Хорошо в тайге. Николай шел распадком, заросшим лиственницей и стлаником, темными кустами ольхи и пахучим тополем. Лесной запах был особенно терпким после недавнего дождя. У обнаженного корня кедрача суетились сотни муравьев. Наверное, паводок принес беду и в их подземные жилища. Белка деловито прыгнула с сучка на сучок. У каждого свои заботы. Вот и у него не все ладно. Люба… Привязался к женщине, да еще к замужней.
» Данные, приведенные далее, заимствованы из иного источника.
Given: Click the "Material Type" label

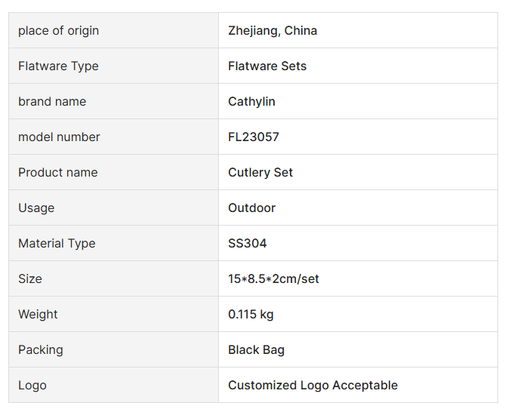Looking at the screenshot, I should pos(57,244).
Что делать? Вон там, вдали, туман над низиной. Попробуй, поймай его! Молодой месяц на светлом июльском небо. Достань его!
Где-то, теперь уже совсем близко, шумит экскаватор. Машина стоит на краю глубокого разреза и кажется жирафой на водопое. Вот поднимается голова на длинной шее, несколько раз раскачивается, потом взмах — и голова высоко заносится над чернеющей грядой отвала.
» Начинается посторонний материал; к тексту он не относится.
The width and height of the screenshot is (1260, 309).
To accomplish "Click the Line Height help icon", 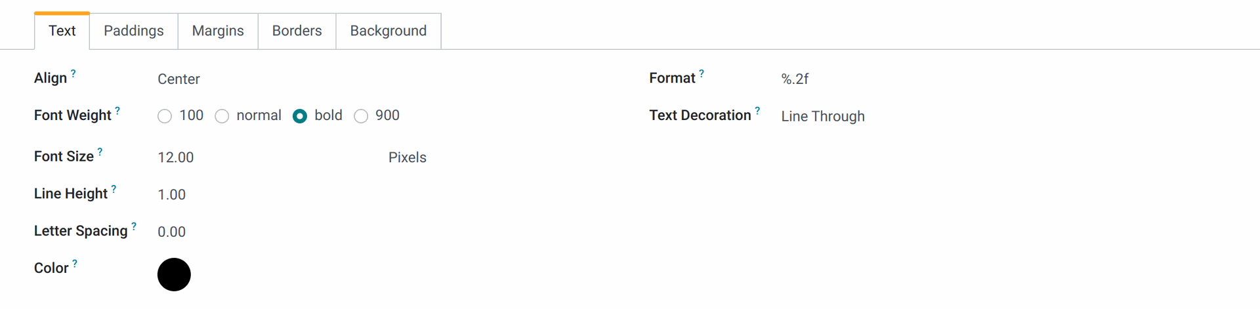I will coord(114,190).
Лесной дух вытеснен здесь запахом угля и свежевзрытой земли.
Через десять минут Николай садится за рычаги. Здесь уже ни о чем не думается, кроме работы, кроме того, чтобы полней зачерпнуть ковш, быстрей поднять, дальше отбросить эту груду глины и торфа. Поворот… еще поворот…
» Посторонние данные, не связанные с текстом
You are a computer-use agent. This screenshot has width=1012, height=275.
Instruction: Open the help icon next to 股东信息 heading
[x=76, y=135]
Управлять машиной было сегодня особенно тяжело. Николай изо всех сил тянул на себя рычаг, упираясь в переднюю стенку кабины. Вязкий грунт не поддавался. Но и этого было мало! Еще беда. Лопнул трос. Они с Винтиком, связывая его, ободрали до крови руки. Потом полетели зубья ковша. Никогда еще у Артемьева не было такой трудной смены. Зубья надо наваривать. Дело затяжное!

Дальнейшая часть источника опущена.